§ WHAT THE TASK ASKS
Return an exact copy of the lines of the material beginning with the line that contains "Task: Click the" and continuing through the line that contains "Image resolution: width=1363".

§ RECORDED INFORMATION
>> Begin

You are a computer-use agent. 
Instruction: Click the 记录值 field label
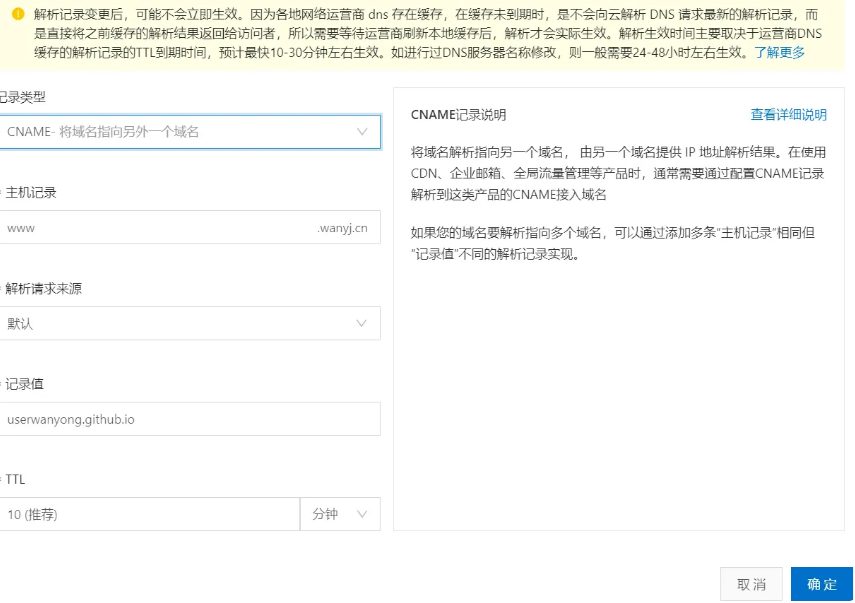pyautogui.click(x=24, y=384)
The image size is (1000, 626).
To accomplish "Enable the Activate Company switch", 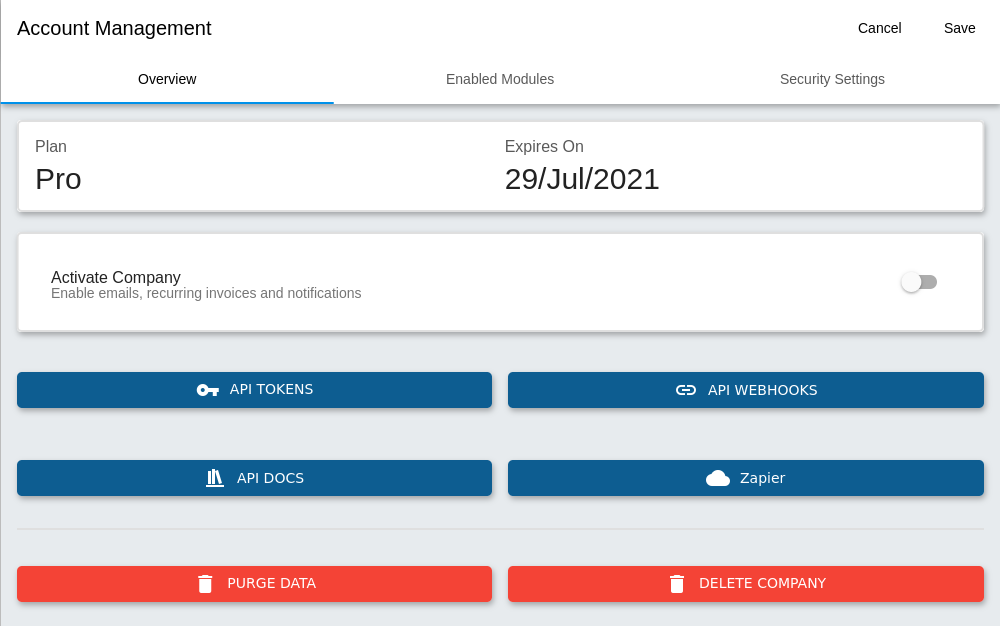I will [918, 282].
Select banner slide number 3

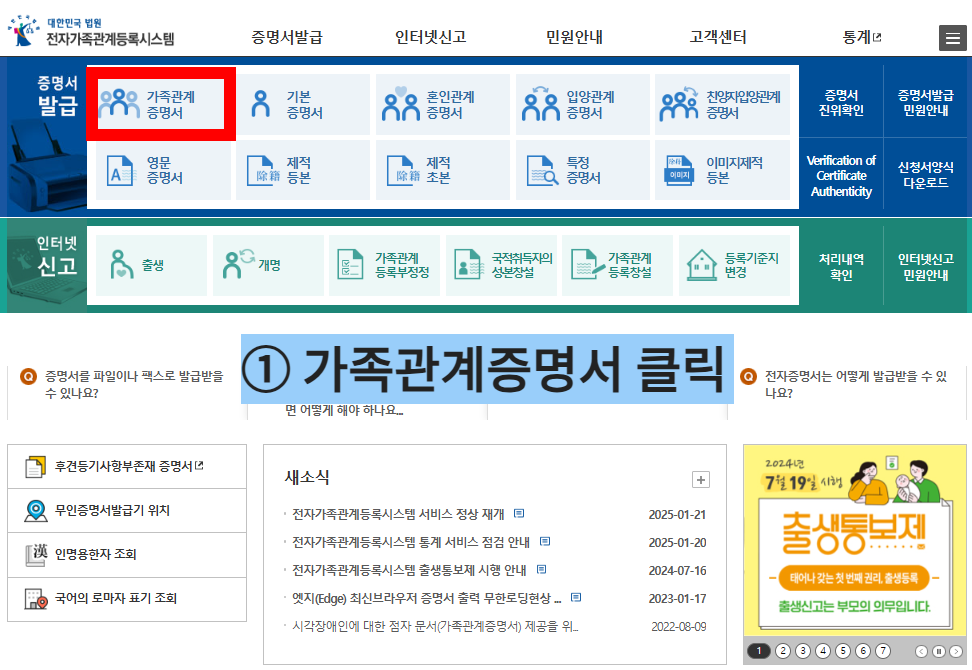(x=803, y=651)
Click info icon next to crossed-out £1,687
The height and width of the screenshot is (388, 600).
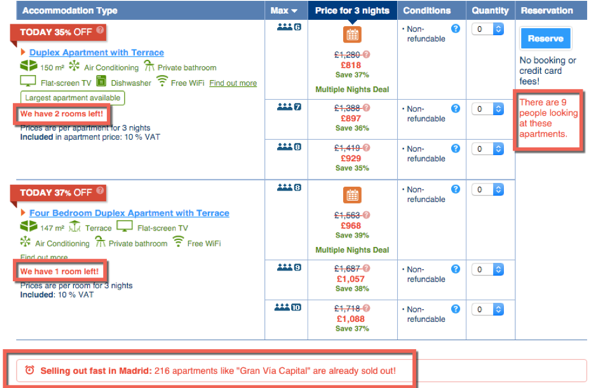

>> End
>> Begin

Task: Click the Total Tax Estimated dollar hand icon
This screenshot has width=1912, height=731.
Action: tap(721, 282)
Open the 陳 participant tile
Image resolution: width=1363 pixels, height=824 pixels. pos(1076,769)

>> End
>> Begin

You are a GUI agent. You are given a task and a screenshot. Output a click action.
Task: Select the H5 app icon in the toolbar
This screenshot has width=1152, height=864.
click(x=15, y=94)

>> End

§ RESPONSE BELOW
Task: Click the Total Tax Estimated dollar hand icon
This screenshot has width=1912, height=731.
Action: tap(721, 282)
Open the 陳 participant tile
Image resolution: width=1363 pixels, height=824 pixels. pos(1076,769)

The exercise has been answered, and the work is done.